Maître BOURG pose une dernière question : « Vous pensez que Dismas NSENGIYAREMYE était un MDR Power[7] ? »
Le témoin : « Je suis arrivé au Rwanda le jour où Dismas NSENGIYAREMYE[8] fuyait le pays. Je ne crois pas une seule seconde que ce monsieur soit un extrémiste. Il a défendu une ligne de crête et a été attaqué par les uns et par les autres. »
Maître LINDON, avocate d’IBUKA, fait confirmer au témoin que Reporters sans Frontières avait bien co-signé l’ouvrage en question. Concernant Pierre PEAN, qui a traité les Tutsi de « race de menteurs » (NDR. Dans son ouvrage « Noires fureurs, blancs menteurs »), le témoin affirme que PEAN a fait un bon travail mais que lui-même n’aurait pas employé les mêmes termes[9]. Et de rappeler le jury à la prudence.
Maître Simon FOREMAN, avocat du CPCR, rappelle au témoin qu’il relève de la liberté de l’auteur si ce dernier ne lui a pas soumis le texte avant publication. Monsieur DEGUINE de rétorquer : « Le problème, c’est ce qu’il n’y avait pas dans le livre : la dénonciation des crimes du FPR. »

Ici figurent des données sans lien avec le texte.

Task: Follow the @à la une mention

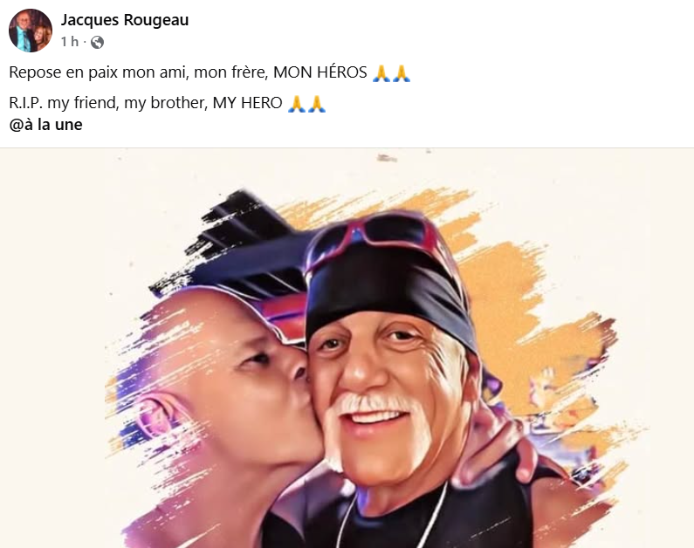Action: tap(45, 125)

Concernant l’Église dans le génocide ? « Il y a de bons prêtres et de mauvais prêtres. Le procès de Guy THEUNIS devant les Gacaca, c’est une farce (…) Si le Rwanda avait eu vraiment quelque chose à reprocher à Guy THEUNIS, il ne l’aurait pas laissé partir (en Belgique). (…) Il y avait aussi une radio de la haine chez les Tutsi, Radio MUHABURA ».
On s’en tiendra là. Pas sûr que ce témoignage ait, comme les suivants, apporté beaucoup de lumières aux jurés dans la compréhension du procès qui nous occupe.
Audition de monsieur Dismas NSENGIYAREMYE, ancien premier ministre, cité par la défense sur pouvoir discrétionnaire du président.
« MUNYEMANA n’est pas un génocidaire. Pour moi, il est innocent de ce dont on l’accuse. » C’est par ces mots que le témoin commence sa déposition spontanée. Tous deux habitaient des communes proches l’une de l’autre et ils entretenaient des liens de camaraderie. En janvier 1991, Dismas NSENGIYAREMYE se lance en politique et va recruter au profit du MDR, le Mouvement Démocratique Révolutionnaire, héritier du MDR PARMEHUTU, le parti pour l’émancipation des Hutu du temps du premier président, Grégoire KAYIBANDA. Le MDR souhaitait s’adresser aux masses populaires et aux élites locales (NDR. c’est à ce parti qu’adhèreront Sosthène MUNYEMANA et son épouse). Avec le PL[10] et le PSD[11], avec lesquels il aura des objectifs communs, il formera une troisième force d’opposition dans la politique rwandaise à partir de juillet 1991.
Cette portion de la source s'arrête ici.